We thought we were safe; we thought we ran far enough, hid ourselves well enough, but there were those who found us, people from the dying cities, people with the possibility of gestating the running disease, so we did things we never would have done in our other lives. I say we because even though I was a child and didn’t do these things, I was a part of the enclave and so bear responsibility for the actions as well. They are entrenched in my very being and I live with the scars of what was. I will say it simply – we killed them. They asked for sanctuary, and we killed them, burned their bodies in a clearing in the forest far to the east of us, and piled rocks upon their ashes. We said no prayers over their dead bodies; we walked away and believed we were safe.
The running disease found us anyway. We killed our own people to save the rest, but it didn’t help. One by one, our community withered away until there was only my father and me. When I saw the blood trickling from his ears, he cried. I killed my father to spare him the abomination his body would become. And then I waited for the first signs of blood to flow from my body. I waited and waited. No blood left my ears, my mouth, my nose, my eyes, my anus, my vagina. No blood seeped from underneath my fingernails and toe nails. No blood spurted from my hair follicles. My lungs didn’t gurgle with blood. My bones didn’t melt. I stayed whole. I stayed alive. In the midst of human ruins, I lived. Perhaps because, as the old woman with one eye said, I was protected by God. Not that anyone believed in such a deity anymore. But here I am, one human being, alone in a vast world of wild things.
My pencil is wearing down. I wonder if my words on these pages will survive beyond my life. I wonder does it matter. One day I will grow old or weak, and the bear, the wolf, or the cougar will kill me and eat me and call me a decent meal because of the low energy expended in hunting me. I will be no more. Should I be sad? I think I am always sad. I miss my father. I miss the sound of his deep voice, the caress on my cheek with his rough-hewn hands, the pat on my head when I learned a skill he thought necessary in this world, his long stride through the village, his willingness to help others in need, his strong, muscled back and chest that projected the kind of invincibility that nothing could bring down.

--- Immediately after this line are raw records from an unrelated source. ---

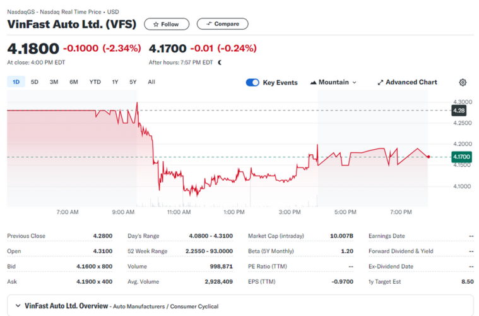479x316 pixels.
Task: Click the Compare button
Action: click(x=222, y=24)
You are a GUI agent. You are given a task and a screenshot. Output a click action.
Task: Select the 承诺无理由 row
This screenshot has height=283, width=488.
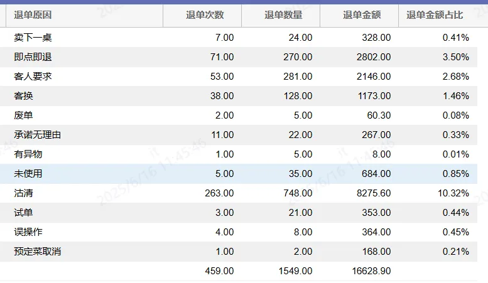click(x=38, y=135)
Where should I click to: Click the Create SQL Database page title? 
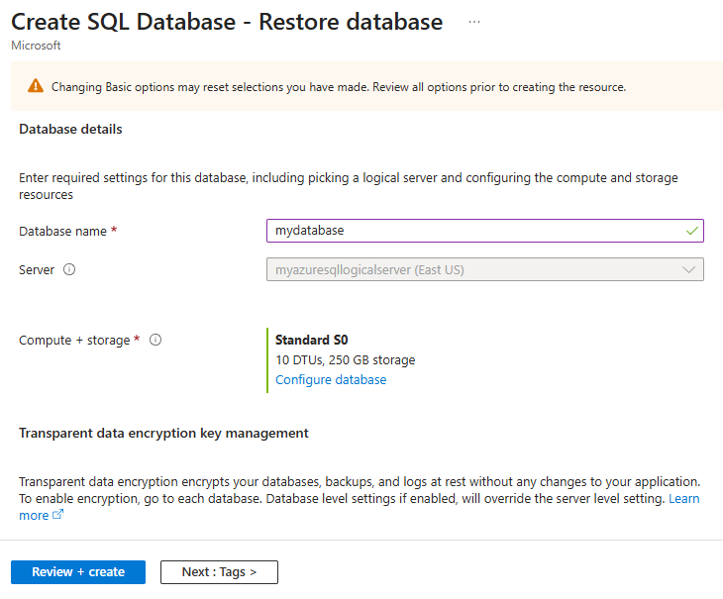click(x=227, y=22)
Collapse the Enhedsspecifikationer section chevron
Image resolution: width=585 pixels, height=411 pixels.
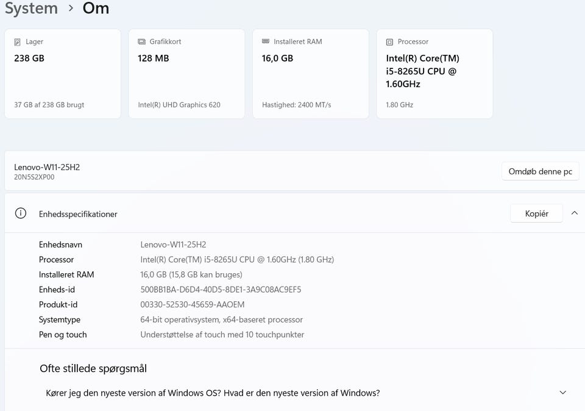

But a small bug did just that. A small bug eradicated the human race . . . except for me. Why? There is no answer. Just as there is no answer as to where this supernatural bug came from. Chemical warfare gone awry? Insecticide gone maniacal? A natural occurrence? Alien invasion? I only know it kills, and there was no stopping it. Perhaps it kills no more. Perhaps it has done its evilness and withered away for lack of human victims. It doesn’t affect the animal world; everything not human goes about its daily ritual of living.

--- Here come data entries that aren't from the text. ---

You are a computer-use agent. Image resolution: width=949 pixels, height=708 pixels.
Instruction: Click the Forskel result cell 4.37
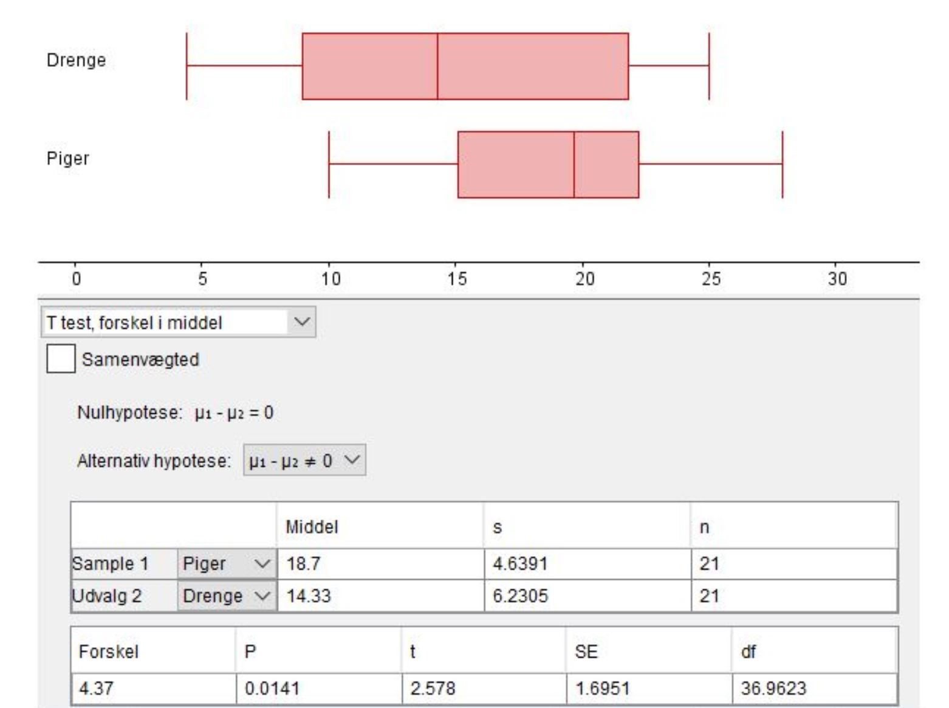153,689
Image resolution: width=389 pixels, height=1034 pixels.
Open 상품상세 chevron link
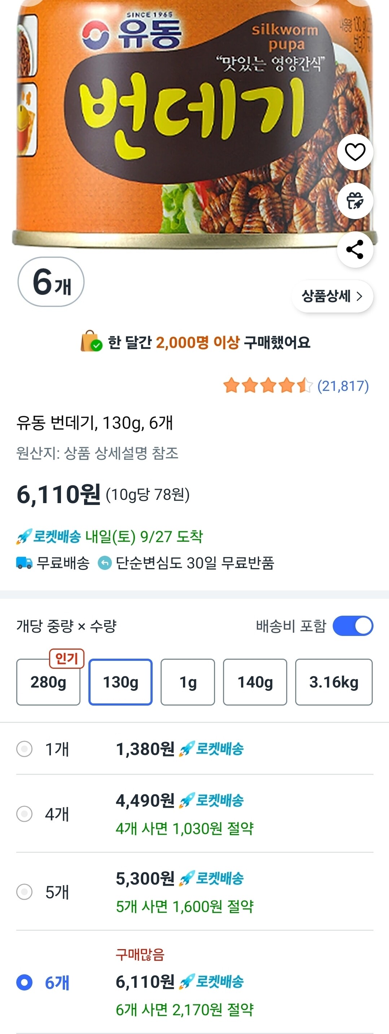[332, 296]
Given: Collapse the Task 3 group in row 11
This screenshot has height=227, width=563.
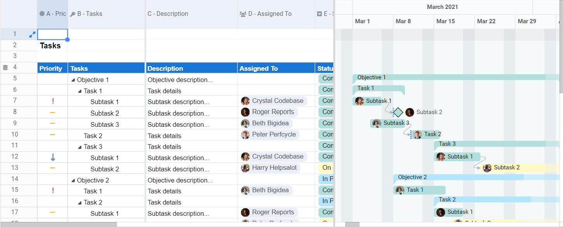Looking at the screenshot, I should pos(80,147).
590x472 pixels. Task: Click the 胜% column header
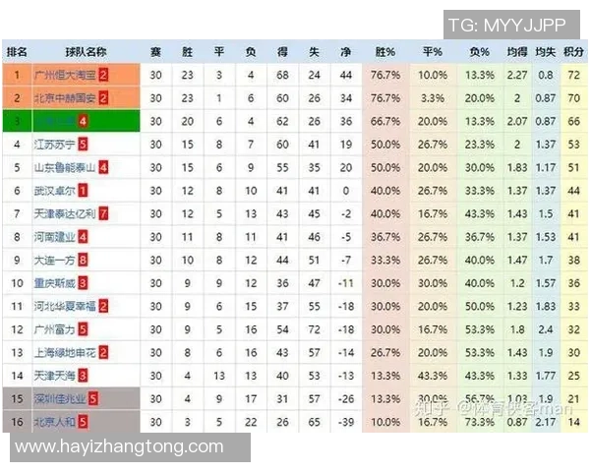pos(384,51)
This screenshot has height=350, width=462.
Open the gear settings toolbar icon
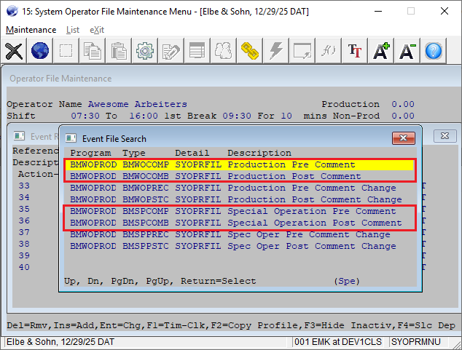145,51
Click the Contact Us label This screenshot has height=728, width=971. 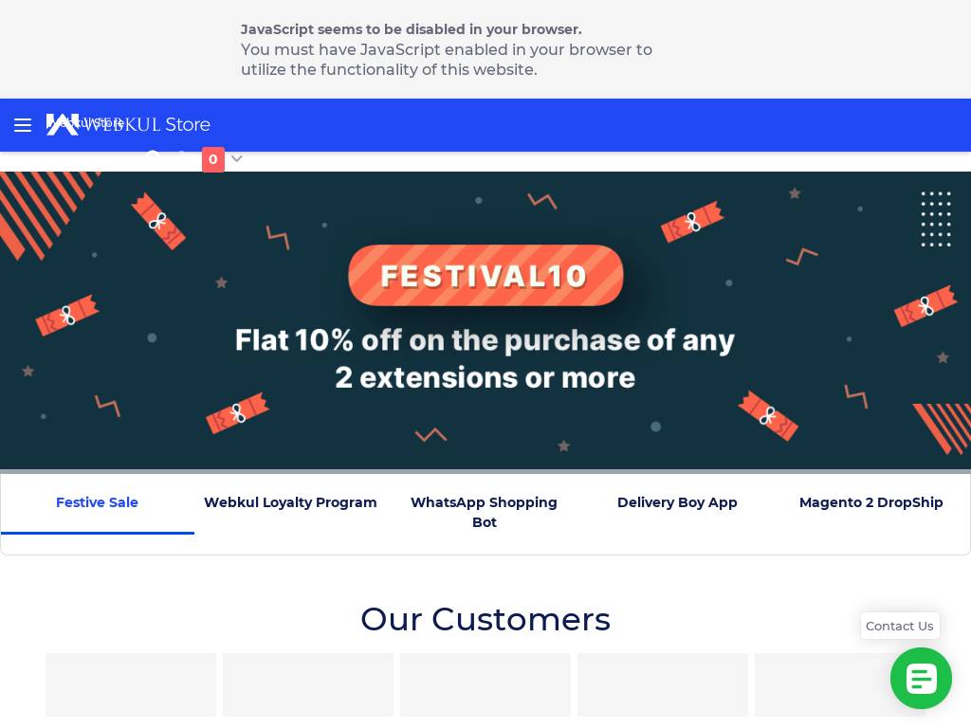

Sometimes I would like to die. I will never again feel the warm arms of the woman who took care of me while my father was away hunting, exploring, searching for another way. I will never again hear the laughter of the men as they sat around a fire. I will never again hear Junie sing the songs of her heritage. Sometimes I listen to the howl of the wolf in the night and think what it would be like to be wild, to be an integral part of the land I walk on, to be undaunted in my domain. I am only one girl in the valley of the elk. A stranger who cannot feel the vibrations of the planet as it moves on its orbit. I can know this, but I cannot feel it. I cannot hear the call of my ancestors who tell me where I should go and when, how I should live, how I should create my own existence among others.
My name is Ezekia. I am alone. This is all I know.